━━ Data to use ━━

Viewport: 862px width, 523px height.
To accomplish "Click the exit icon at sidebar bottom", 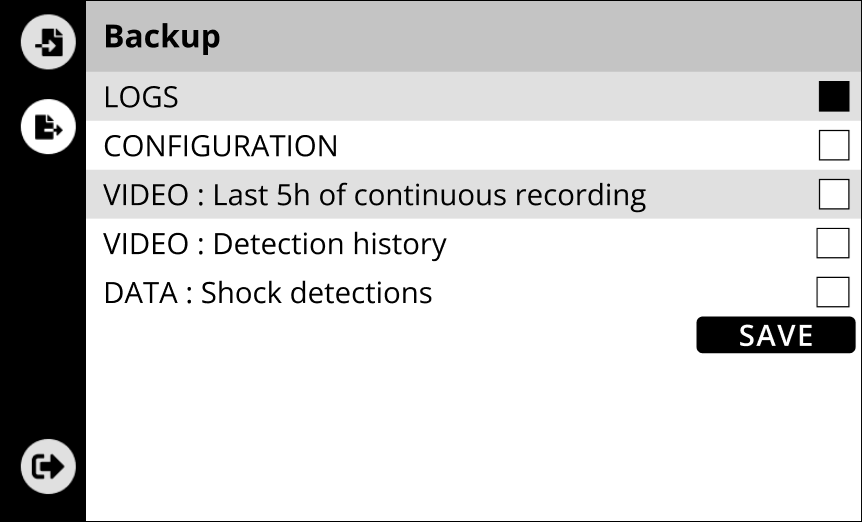I will click(48, 467).
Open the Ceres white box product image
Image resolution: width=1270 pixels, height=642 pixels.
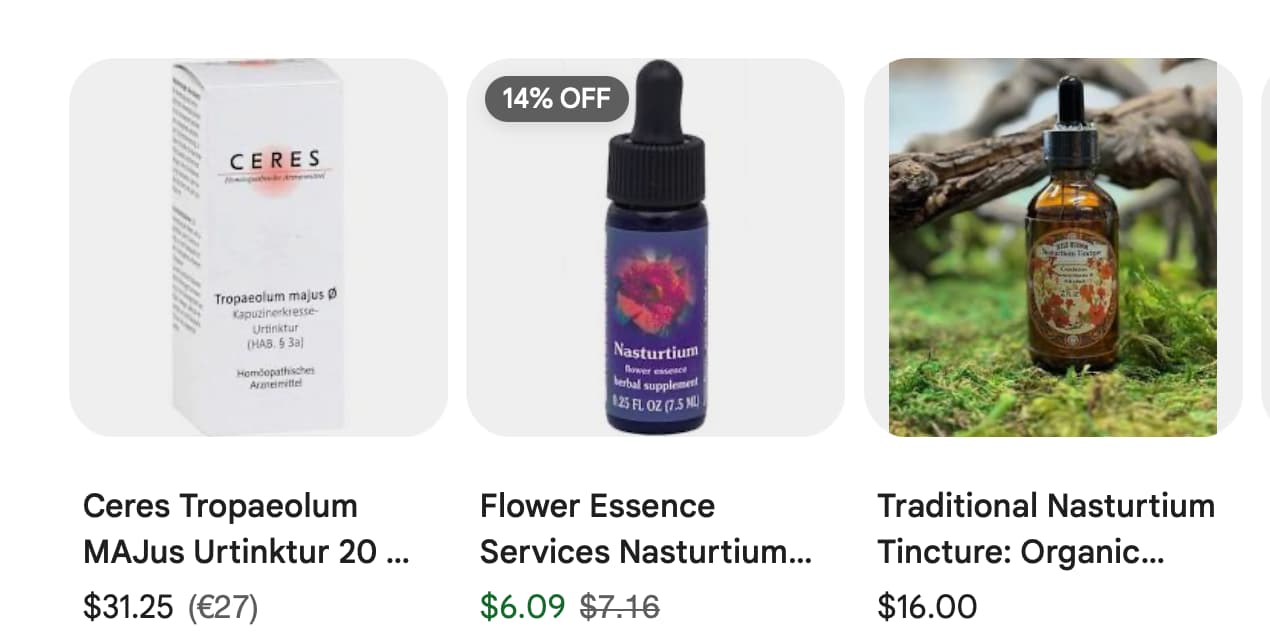pos(258,247)
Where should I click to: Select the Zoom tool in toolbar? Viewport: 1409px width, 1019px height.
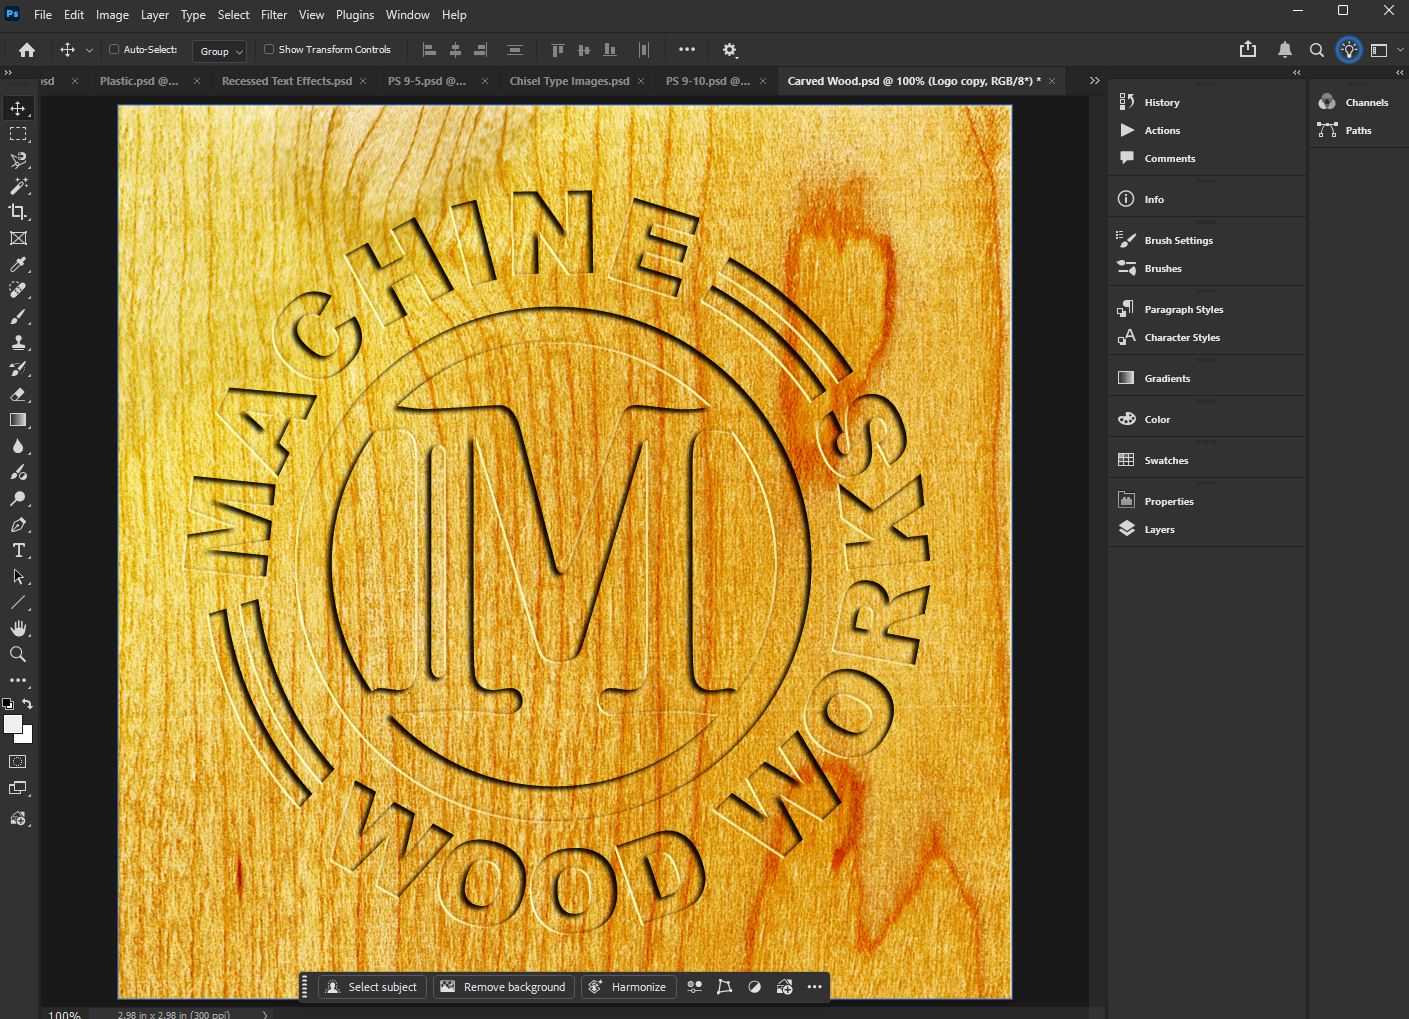tap(18, 654)
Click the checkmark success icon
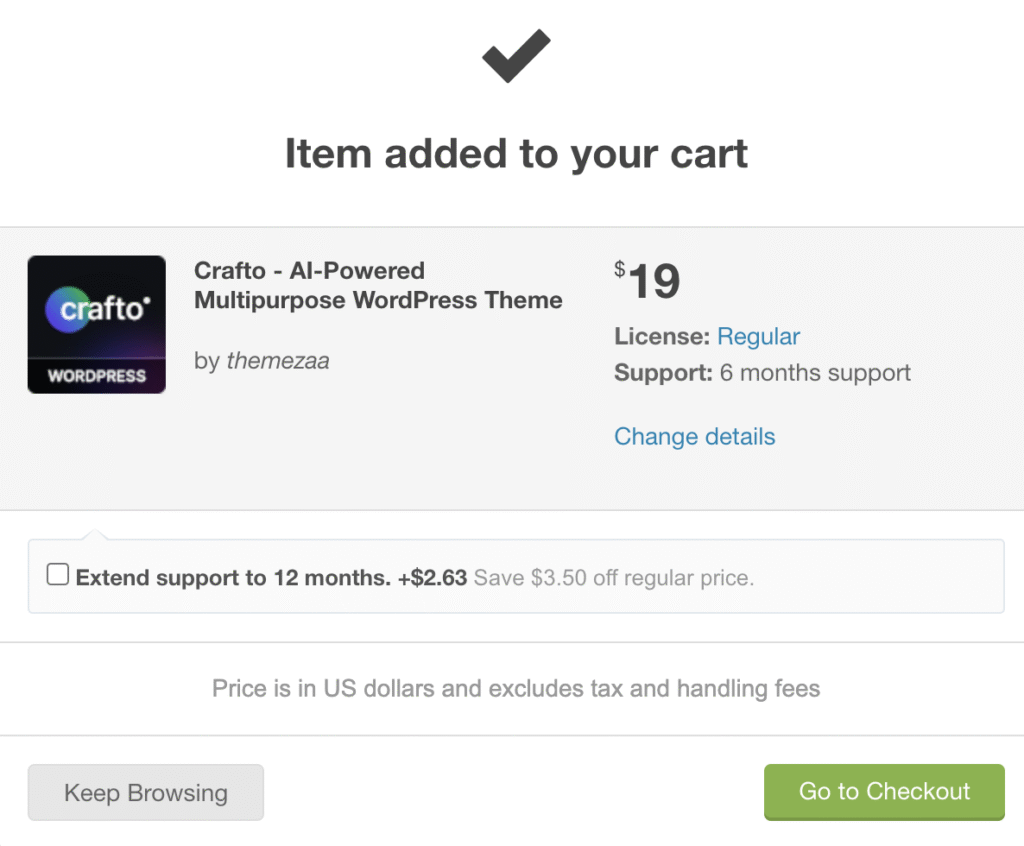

━━━

=== Work order ===
Final task for the records above: print exactly the lines from the one that contains "Image resolution: width=1270" through the last line, both ends included, pictures excluded.

=== Output of the task ===
Image resolution: width=1270 pixels, height=642 pixels.
pos(258,247)
Where should I click to: Select the Zoom tool in toolbar? Viewport: 1409px width, 1019px height.
tap(18, 654)
Click the checkmark success icon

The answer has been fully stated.